| Le Trio d'en bas | Créations | Agenda | Le journal intime | Gallerie | Radio 3db | Les amis | Les contacts | Espace "Pros" |
Sons d’Hiver 2002
Le
Délibération Orchestra
Samedi 26
janvier 2002 Théâtre Paul Eluard Choisy-Le-Roi
Compagnie Lubat : Bernard Lubat,
André
Minvielle, Patrick Auzier, Fabrice Viera, Yves Carbonne, Samuel
Bourille,
Arnaud Rouanet, Yoann Scheidt
invités : Michel Portal, Louis
Sclavis,
François Corneloup, Christophe Monniot, Rémi Sciuto,
Jean-Luc Capozzo,Yves
Robert, François Thuillier, Henri Texier, Bruno Chevillon,
Sylvain Luc, Daniel
Humair, Francis Lassus, Denis Charolles, Gyorgy Kurtag,Miguel Mipuente,
Georges
Didi Huberman, Paco El Lobo.
C’est
aussi une histoire, pas seulement celles qu’ils nous racontent
là, mais l’histoire
de la Compagnie, l’histoire des multiples aventures de Lubat
longues de plus de
trente ans, présentée pour une soirée de plus de
trois heures.
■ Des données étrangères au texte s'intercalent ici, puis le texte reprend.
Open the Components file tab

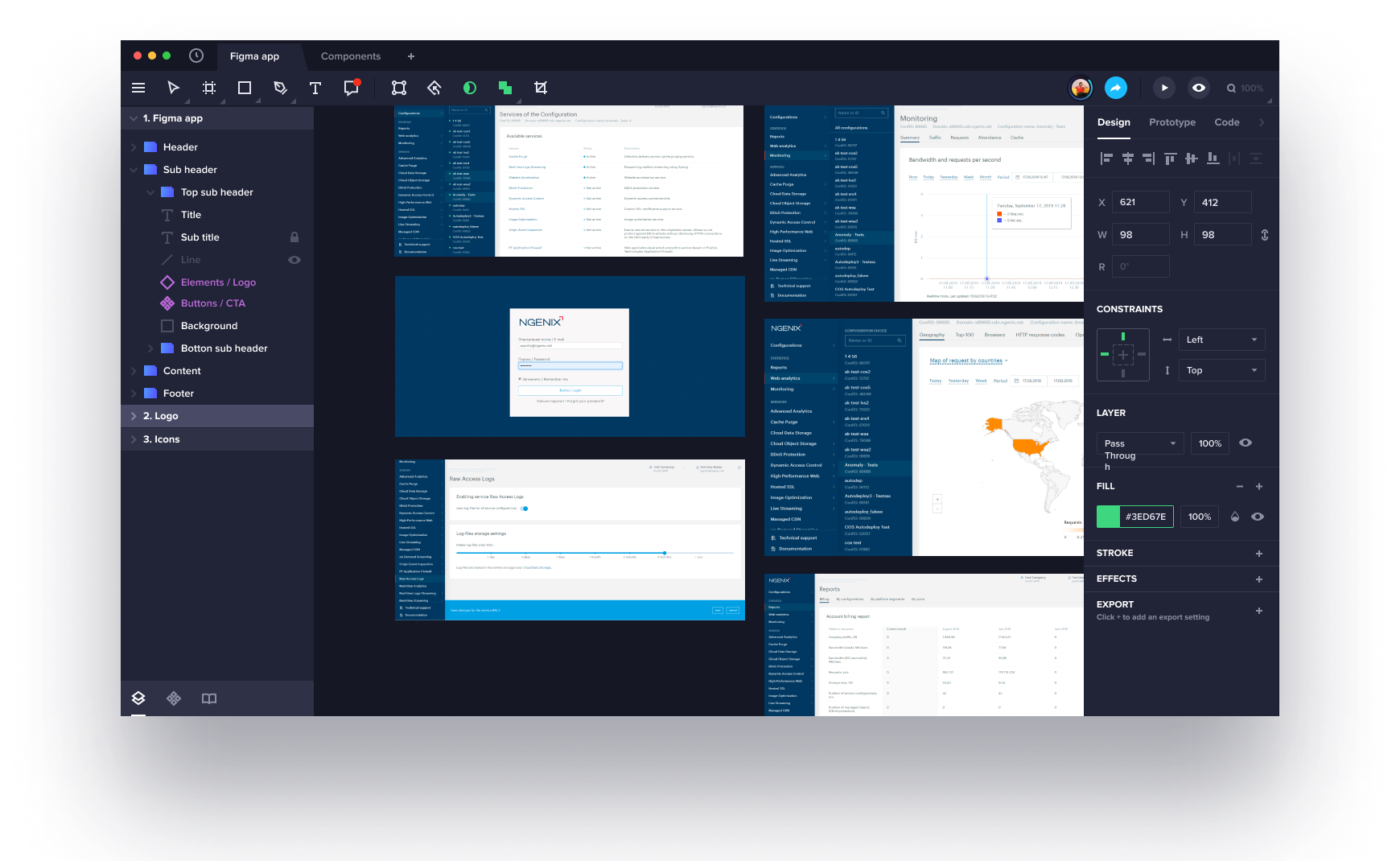tap(351, 56)
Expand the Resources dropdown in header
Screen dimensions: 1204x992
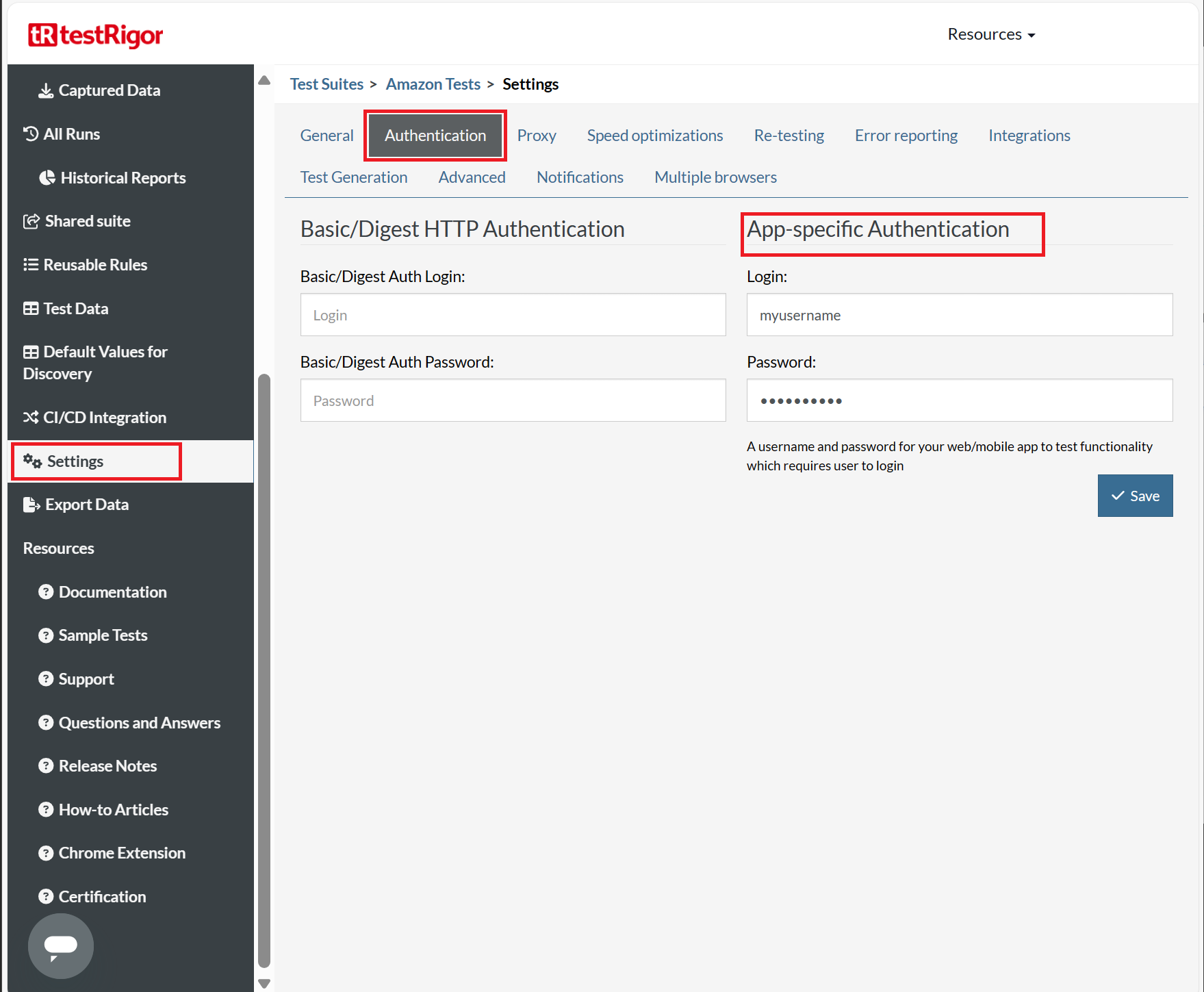point(990,34)
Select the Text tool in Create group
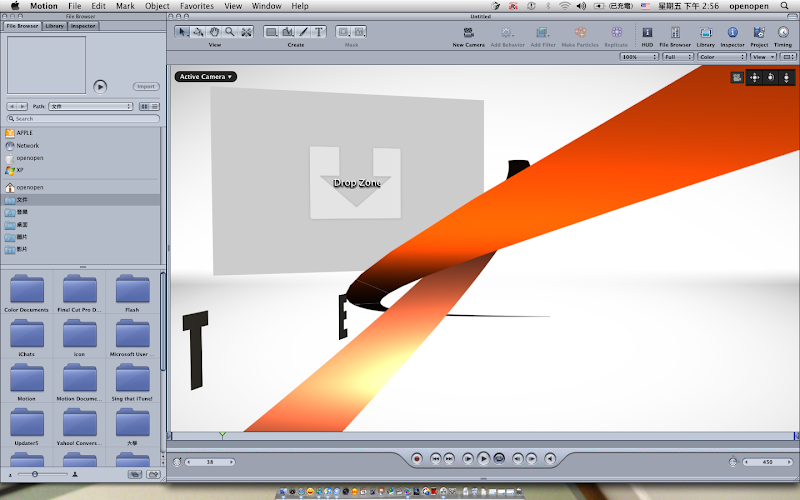 pos(319,32)
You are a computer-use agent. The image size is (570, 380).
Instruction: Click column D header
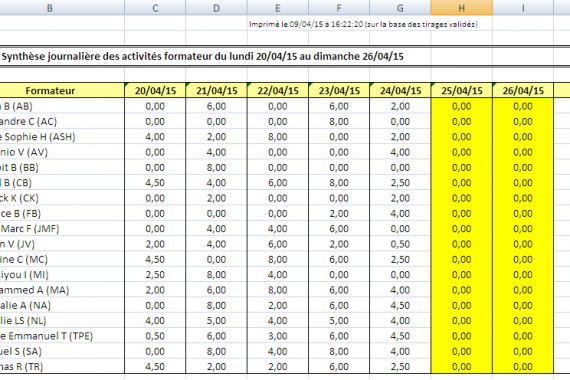click(x=216, y=8)
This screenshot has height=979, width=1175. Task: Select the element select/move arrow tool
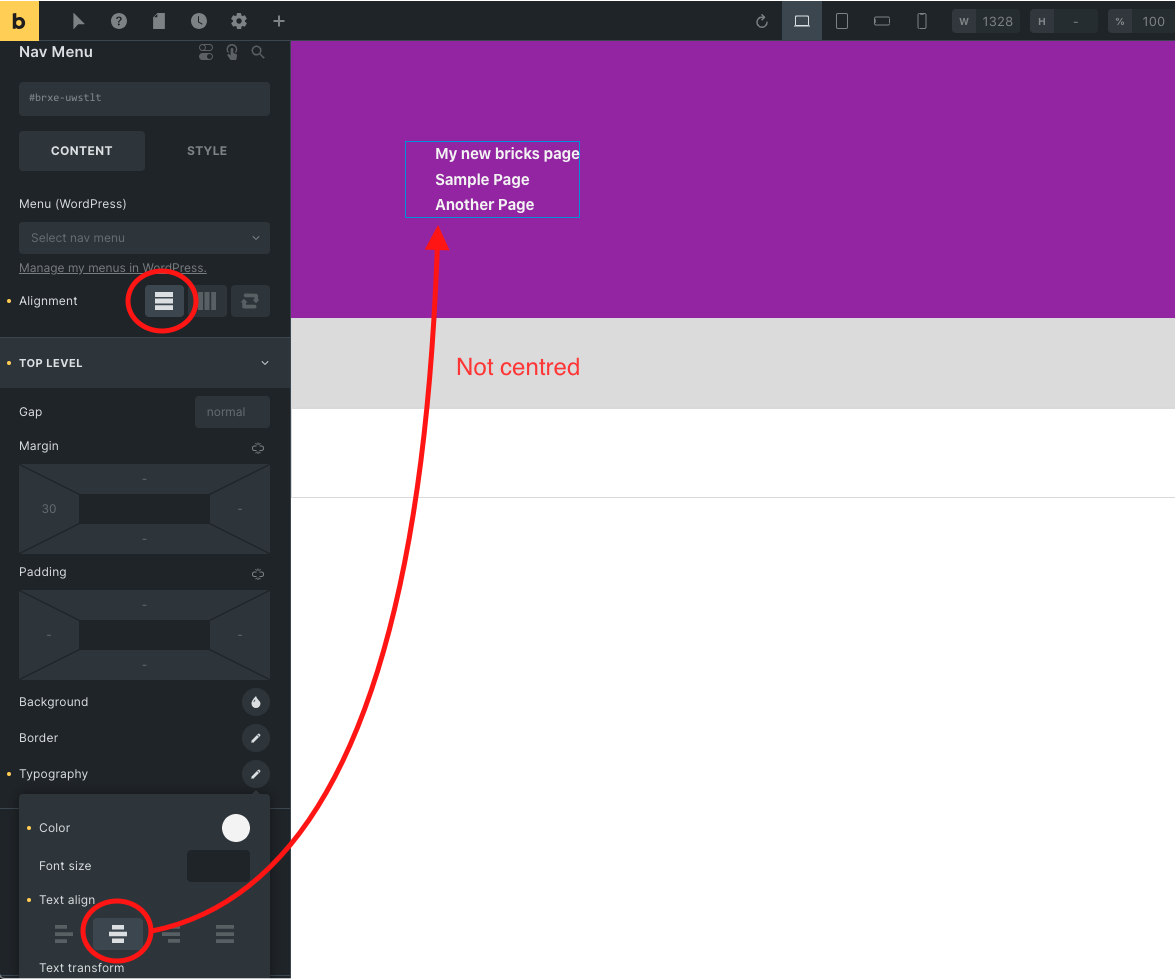(x=78, y=20)
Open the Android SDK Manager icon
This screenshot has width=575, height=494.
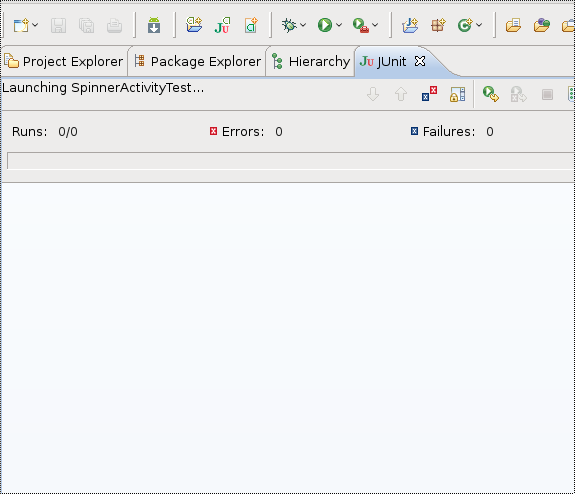[x=154, y=25]
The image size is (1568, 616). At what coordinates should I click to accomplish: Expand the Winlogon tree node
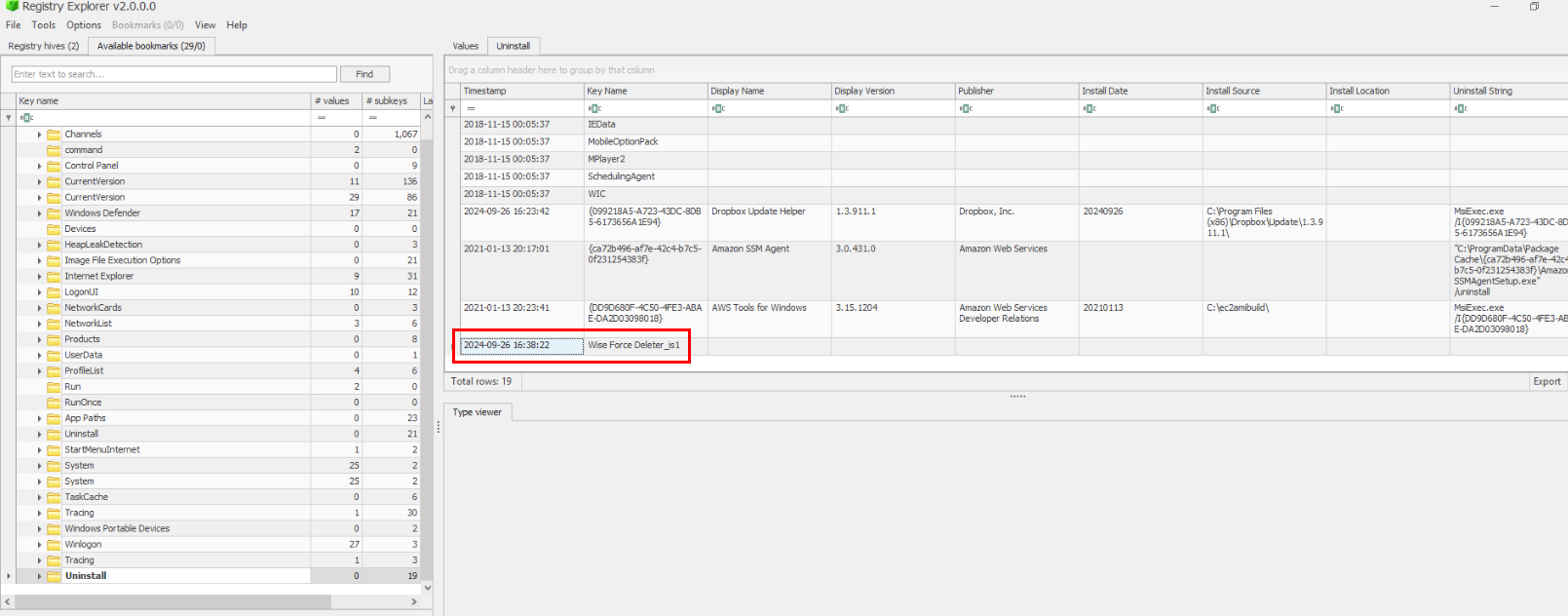pos(40,545)
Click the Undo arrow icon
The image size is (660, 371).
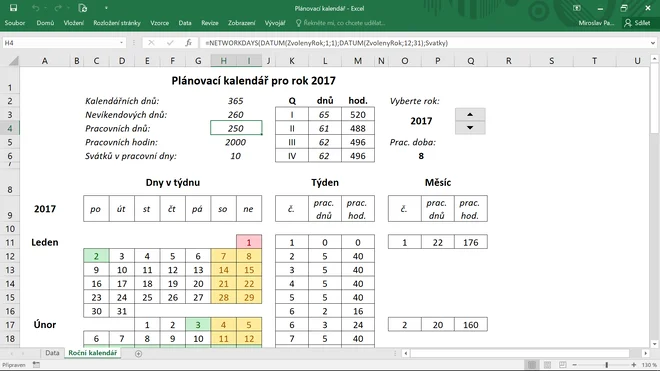pyautogui.click(x=35, y=8)

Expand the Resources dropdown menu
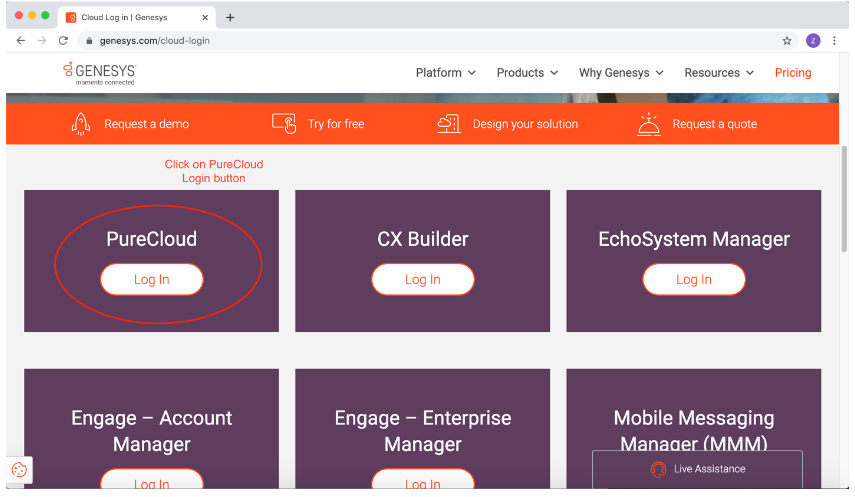click(x=718, y=73)
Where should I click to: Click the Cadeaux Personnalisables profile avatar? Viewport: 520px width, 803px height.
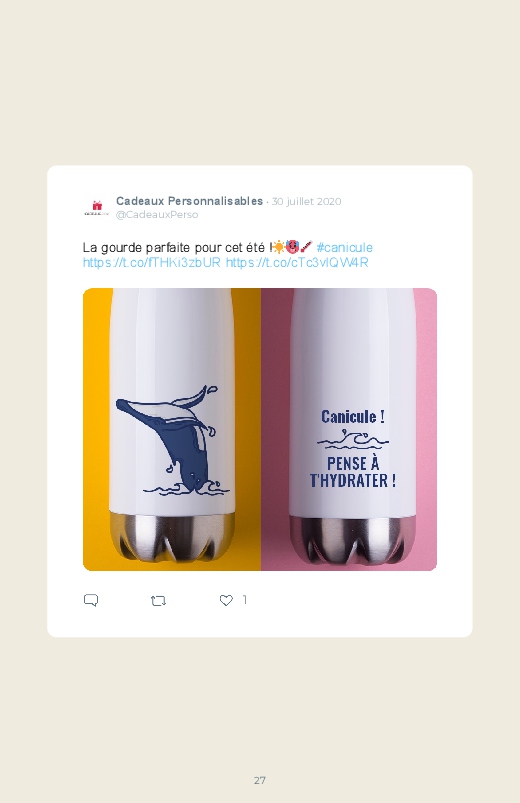[x=96, y=207]
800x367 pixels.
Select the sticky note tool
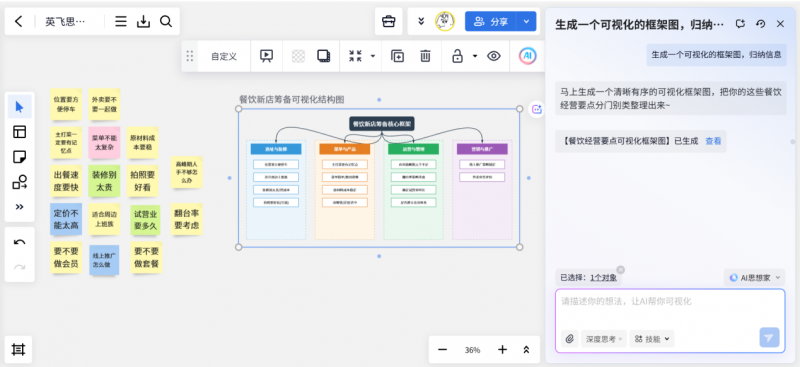pyautogui.click(x=19, y=157)
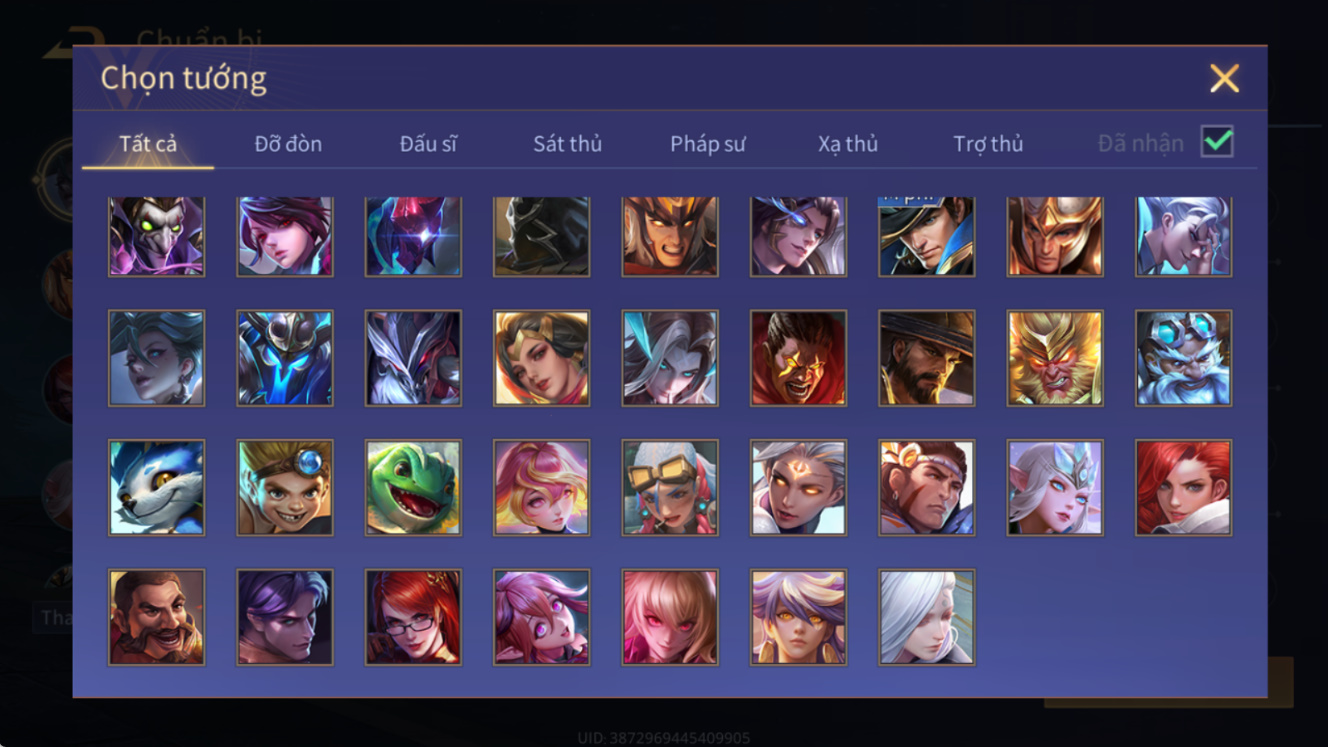Viewport: 1328px width, 747px height.
Task: Switch to the Pháp sư tab
Action: pos(708,144)
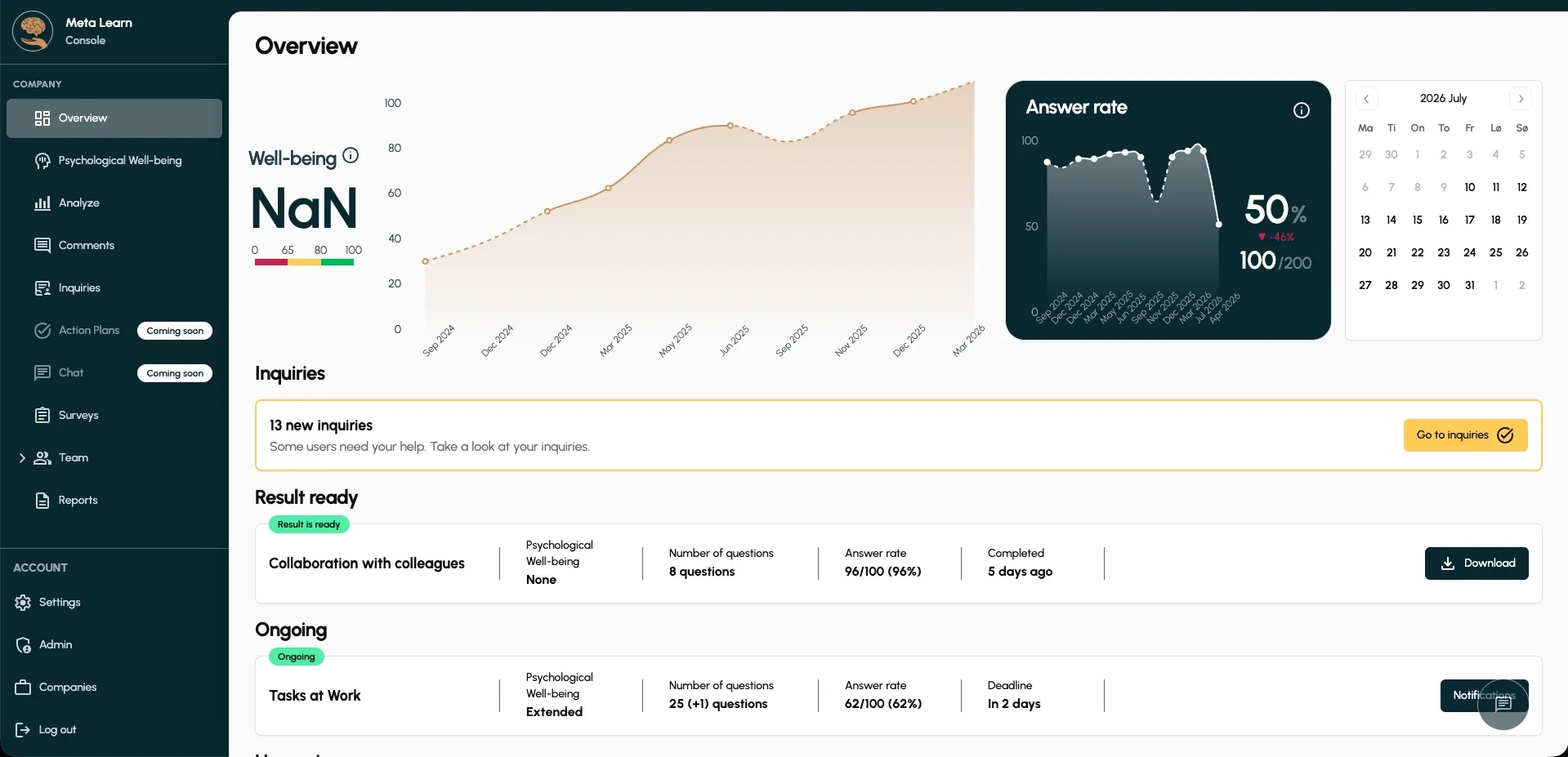Viewport: 1568px width, 757px height.
Task: Select July 17 on the calendar
Action: click(x=1470, y=220)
Il faut de
l’audace pour réunir les « seniors »
(Auzier, Minvielle, Portal,
Humair…) et remonter jusqu’aux jeunes recrues (Bourille,
Rouanet... ) en
passant par Sclavis, Corneloup, Monniot …et les faire
improviser, rien
qu’improviser. Rien d’écrit, tout est à dire,
tout est possible.
Pour la première
partie, ce sont
de grands blocs musicaux que construisent les musiciens
d’où vont s’extraire,
parfois avec difficulté les solistes. L’improvisation
collective fait rage,
parfois le collectif en prend un coup. Le deuxième morceau
patauge, le navire
va t’il chavirer ? Ce sont alors les musiciens de flamenco
qui sonnent à
nouveau la charge, et la musique repart, plus organisée et non
moins énergique.
Bernard Lubat attaque
seul au
piano la seconde partie. Il a peu joué finalement, dirige
vigoureusement par
moment, écoute surtout. Il laisse le processus musical se
développer par lui
même. Là, devant son clavier, il joue la nuance. On sent
bien sous ses doigts
les études classiques (ou classieuses comme il le dit) qui
l’ont forgé et le
rugissement du jazz pour s’en libérer. Tour à tour,
les musiciens viennent à
leur tour dans l’arène. Sclavis joue
déstructuré, Corneloup procède par nappes
magnifiquement tendues. Cappozo poétise avec Thuillier, le
public et les
musiciens sont soufflés par l’audace et
l’orginalité de ce dialogue. « Je
vous tourne le dos, c’est pour votre bien », lance
Bernard Lubat, et salue
l’arrivée de Michel Portal, Daniel Humair et Bruno
Chevillon qui arrivent d’un
concert en compagnie de Bojan Z. C’est l’occasion
d’un dialogue de percussions
et de voix entre Humair, Lassus, Charolles et Lubat, pour laisser place
à un
groove funky sur lequel Monniot et Portal feront merveille.
Quand Lubat prend enfin
son
accordéon, c’est bien sûr l’heure du bal qui
sonne ! De nombreuses
personnes dansent et la musique n’a plus qu’à nous
laisser sur cette ambiance
hautement festive.
Je laisse le mot de la
fin à une
personne qui me dit en sortant : « ça devrait
être remboursé par la
sécurité sociale… » Ah, si des
fonctionnaires pouvaient lire ce
papier !
Charles de st andré (journaliste citizen jazz)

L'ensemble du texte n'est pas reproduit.